Tesis "Processor Array synthesis for Loop Nests with Non-Rectangular Iteration Spaces Using the Polytope Model"

**Alumno:** José Roberto Pérez Andrade**Asesor:** Dr. César Torres Huitzil**Sinodales:** Dr. René Armando Cumplido Parra, Dr. Arturo Dìaz Pérez, Dr. José Juan García Hernández, Dr. José Luis Tecpanecatl Xihuitl, Dr. Javier Díaz Carmona

High-level synthesis methods are concerned with the translation of algorithmic specifications into representations at register transfer level or into a hardware description language. One of the representations used for high-level synthesis is the polytope model, whichprovides an abstraction to represent loop computations of an algorithmic specification as integer points inside of a polyhedron. As a results, the polytope model is able to derive dedicated hardware parallel architectures in form of processor arrays. Processor arrays consist of a set of processing elements connected in a regular and local way, and able to exploit several levels of parallelism. In order to derive totally functional processor arrays, besides of the processor array data-path, control schemes able to generate the processing elements activation signals, and able to select the required operations are needed.

Also, external memory systems capable of providing data from an external source to the array and capable of extracting data produed by the array are required.

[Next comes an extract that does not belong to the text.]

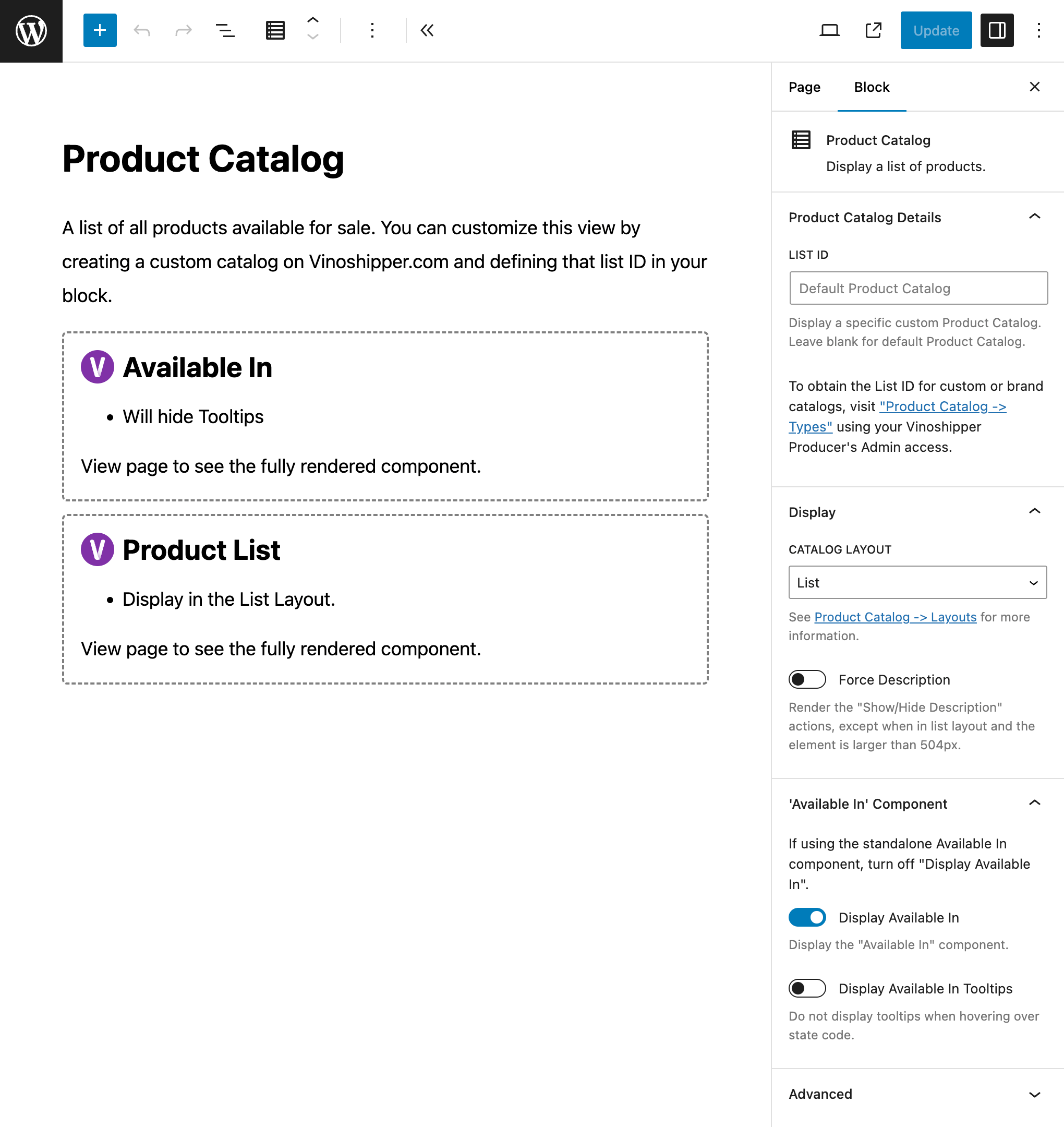
Task: Click the undo arrow icon
Action: (x=140, y=30)
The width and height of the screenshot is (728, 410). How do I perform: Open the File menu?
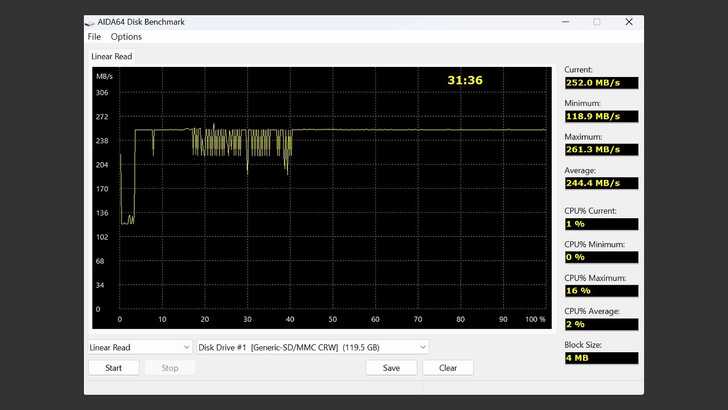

Previous research works have focused on the generation of processor arrays able to deal with a unique problem size, and for algorithms whose loop bounds form a rectangular shape. In this dissertation, a control scheme able to generate the control signals for algorithms with rectangular and non-rectauglar loop bounds, and whose problem size is larger than a maximum value provided during synthesis time is proposed. This control scheme uses local and distributed modules in order to orchestrate the computations of the processor array. On the other hand, also previous works assume that the input data are available when the processor array requires them, and they assume that the output data are extracted when they are produced.

In this sense, this dissertation also proposes an external memory system built on four architectural cases which could occur using the polytope model. These architectural cases are based on the use of a multi-clock domain approach, and on the use of dual-port memories. The proposed control scheme and memory system are integrated into a hardware architecture framework which was validated generating functional processor arrays for two cases of stud y: matrix-matrix multiplication and Cholesky decomposition algorithms. Each generated processor array has different design parameters, and different processor array sizes. All these processor arrays are targeted for different FPGAs devices. Experimental results exhibit that there is a major impact on increasing the size of the control on the operational frequencies than increasing the problem size that the processor array can solve.

Moreover, the external memory results show that the peak I/O bandwidth produced by each of the four architectural cases exceeds the processor array I/O requirements. Also,results demonstrate that one limitation for implementing the processor arrays (including data-path, control and memory) is the amount of memory available inside the FPGAs. Furthermore, the results suggest that solving larger problem sizes comes at the price of dedicating more FPGA silicon to store data than to compute data. Finally, these processor arrays were evaluated with traditional metrics such as acceleration, efficiency and relative load imbalance, showing that algorithms with rectangular loop bounds and low latency operations have a major acceleration, a higher efficiency, and a lower load imbalance than algorithms with non-rectangular loop bounds and high latency hardware operations.